Nous aurions pu écarter cette idée qui ne serait évidemment pas entrée dans le cerveau de nos ennemis, s’ils avaient été les plus forts. Quels sont les généraux ou les hommes d’Etat prussiens qui se seraient préoccupés, au moment de nous dicter un traité de paix et de fixer l’indemnité de guerre, de déterminer nos capacités de paiement ? Non seulement ils n’auraient pas cherché à rester en deçà de cette limite, mais ils auraient su prendre, pour le cas où nous ne nous serions pas acquittés de l’intégralité de la contribution convenue, des gages substantiels, dont la conservation leur eût procuré des avantages considérables. Nous ne trouvons rien de semblable dans le traité de Versailles, qui prescrit au contraire aux Alliés, déjà même avant d’exiger la remise des 40 milliards de marks or de bons qui doivent compléter les premiers 100 milliards à remettre par l’Allemagne, d’examiner si cette dernière peut assurer le service des intérêts et du fonds d’amortissement desdits bons.

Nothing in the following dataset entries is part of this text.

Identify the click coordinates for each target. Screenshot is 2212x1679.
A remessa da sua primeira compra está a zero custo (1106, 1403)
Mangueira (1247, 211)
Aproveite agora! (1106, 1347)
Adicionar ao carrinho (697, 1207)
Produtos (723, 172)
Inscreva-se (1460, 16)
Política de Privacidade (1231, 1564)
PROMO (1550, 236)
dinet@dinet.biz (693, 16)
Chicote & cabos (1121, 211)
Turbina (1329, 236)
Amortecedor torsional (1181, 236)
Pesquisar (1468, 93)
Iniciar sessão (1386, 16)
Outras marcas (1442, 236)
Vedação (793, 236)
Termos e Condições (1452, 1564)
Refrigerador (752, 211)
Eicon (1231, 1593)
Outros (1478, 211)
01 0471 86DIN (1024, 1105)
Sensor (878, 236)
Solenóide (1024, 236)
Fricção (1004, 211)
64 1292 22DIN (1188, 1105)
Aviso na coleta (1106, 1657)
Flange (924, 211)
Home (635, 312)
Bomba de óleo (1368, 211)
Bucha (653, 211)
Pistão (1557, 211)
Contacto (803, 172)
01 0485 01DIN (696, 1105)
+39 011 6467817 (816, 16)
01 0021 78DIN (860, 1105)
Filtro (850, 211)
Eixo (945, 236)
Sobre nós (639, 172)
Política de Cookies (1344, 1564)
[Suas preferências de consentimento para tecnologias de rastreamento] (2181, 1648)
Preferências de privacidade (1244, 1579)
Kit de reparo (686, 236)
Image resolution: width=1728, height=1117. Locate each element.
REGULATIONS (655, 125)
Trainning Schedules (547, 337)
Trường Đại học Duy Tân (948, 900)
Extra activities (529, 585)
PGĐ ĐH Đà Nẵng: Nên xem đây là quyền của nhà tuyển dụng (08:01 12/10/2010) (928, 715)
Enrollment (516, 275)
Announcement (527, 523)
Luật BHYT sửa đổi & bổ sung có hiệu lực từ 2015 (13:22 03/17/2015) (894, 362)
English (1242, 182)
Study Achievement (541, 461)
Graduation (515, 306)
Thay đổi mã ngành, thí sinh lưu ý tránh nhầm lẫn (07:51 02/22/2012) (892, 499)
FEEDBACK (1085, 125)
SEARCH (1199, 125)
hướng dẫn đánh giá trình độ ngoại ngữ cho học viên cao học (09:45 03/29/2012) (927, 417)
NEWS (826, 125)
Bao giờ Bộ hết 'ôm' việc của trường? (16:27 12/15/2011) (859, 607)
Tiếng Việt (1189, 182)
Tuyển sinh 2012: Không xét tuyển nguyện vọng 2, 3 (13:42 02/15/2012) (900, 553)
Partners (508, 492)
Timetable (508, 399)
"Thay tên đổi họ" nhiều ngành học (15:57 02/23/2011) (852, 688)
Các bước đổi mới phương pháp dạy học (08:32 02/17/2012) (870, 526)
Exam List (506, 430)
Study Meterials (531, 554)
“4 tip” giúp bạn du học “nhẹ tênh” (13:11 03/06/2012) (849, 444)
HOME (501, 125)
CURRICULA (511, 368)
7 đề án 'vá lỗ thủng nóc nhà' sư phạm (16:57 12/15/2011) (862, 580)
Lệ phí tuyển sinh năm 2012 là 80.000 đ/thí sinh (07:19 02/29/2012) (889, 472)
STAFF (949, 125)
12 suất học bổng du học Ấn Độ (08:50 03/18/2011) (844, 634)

C’est là que se trouve le nœud du problème. Les rédacteurs du traité ont voulu faire œuvre non seulement de justice, mais d’extrême modération, et ils ont subordonné l’accomplissement non pas de la totalité, mais de la première partie de l’œuvre de réparation, aux facultés du débiteur. Leur erreur a consisté en ce qu’ils se sont imaginé que la détermination de cette faculté est chose aisée, alors qu’elle est pour ainsi dire impossible. C’est un des problèmes les plus effroyablement compliqués qui se puissent poser devant un aréopage de diplomates ou d’hommes d’Etat, que celui qui consiste à vouloir chiffrer les sommes qu’un pays est en mesure de verser à ses créanciers. Outre que la statistique première et fondamentale qui permettrait de donner à une recherche de ce genre un point de départ précis n’existe pas, elle s’appliquerait, si elle pouvait être dressée à un jour déterminé, à des objets essentiellement variables. La fortune d’une nation change d’une année à l’autre ; la seule différence des récoltes, du commerce extérieur représente, en quelques mois, des milliards.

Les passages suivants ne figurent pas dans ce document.